Part of the reason for doing a long period of research and development is to make sure we can actually grow and breed insects from farm waste, in temperature controlled systems that are viable and run on renewable energy, and that we are sure of both the quality of the insects on the plate, and that insect farming in Tasmania is actually a viable addition to the Local Food Economy.
What insects are you farming and which one's your favourite to eat at the moment?
The primary focus is on the domestic cricket (Acheta domesticus), for a flour product that can be included into foodstuffs in the longer term, and also to supply some early adopter restaurants in here Tasmania and Sydney for bespoke bugs on their menu.

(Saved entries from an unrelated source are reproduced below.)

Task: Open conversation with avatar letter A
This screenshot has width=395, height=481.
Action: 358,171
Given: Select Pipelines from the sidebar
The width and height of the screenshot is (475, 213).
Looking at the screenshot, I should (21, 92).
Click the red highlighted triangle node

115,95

To add a bit of interest and variety, mealworms (Tenebrio molitor) and wood roaches (Parcoblatta pensylvanica) are also being grown because, well - why not?! Not to mention they all taste pretty great.
As part of the research and development period, we are fact checking whether it's true that the insects take on some of the flavour profiles of what they have been eating. Short answer, yes they do.
During pumpkin season and the apple season there was a detectable sweeter edge. Wine marc (https://en.wikipedia.org/wiki/Pomace) was an absolute winner for plumper, sweeter crickets (maybe a bit drunk too, who knows) while coffee grounds with mustard leaf is still a reliable foundation feed for giving a spicy edge. Not to mention carrots and root vegetables, they love the carrots as a moisture and food source.
In terms of cooking them up: I'm really enjoying whole crickets as part of dishes, and doing a lot of cricket flour inclusions into baked goods. I'm loving the cooking experiments with mealworms as they have a slight cheesy end taste to them which rounds off dishes beautifully. The surprise of the cooking experiments has been using woodies, they are umami (https://en.wikipedia.org/wiki/Umami) powerhouses. A little bit goes a very long way.
When can people start buying your product?
We're looking to be on menus at select Tasmanian and Sydney restaurants early 2018 with bespoke insects grown for their needs. We will be doing targeted events where the importance of flavour and how the insects are grown is part of the story, while scaling up our systems to be making clean, green Tasmanian grown cricket flour as a key ingredient people can incorporate into their everyday dishes.
We have some early adopters on the mainland and here in Tasmania including Meru Miso who are trialling fermenting our insects, Quartermasters Arms who have used all three of our insects species in pop up events and some of our state’s best restaurants ready to incorporate insects into their menu - as soon as we are public and launched. It's all a bit exciting, and a bit overwhelming!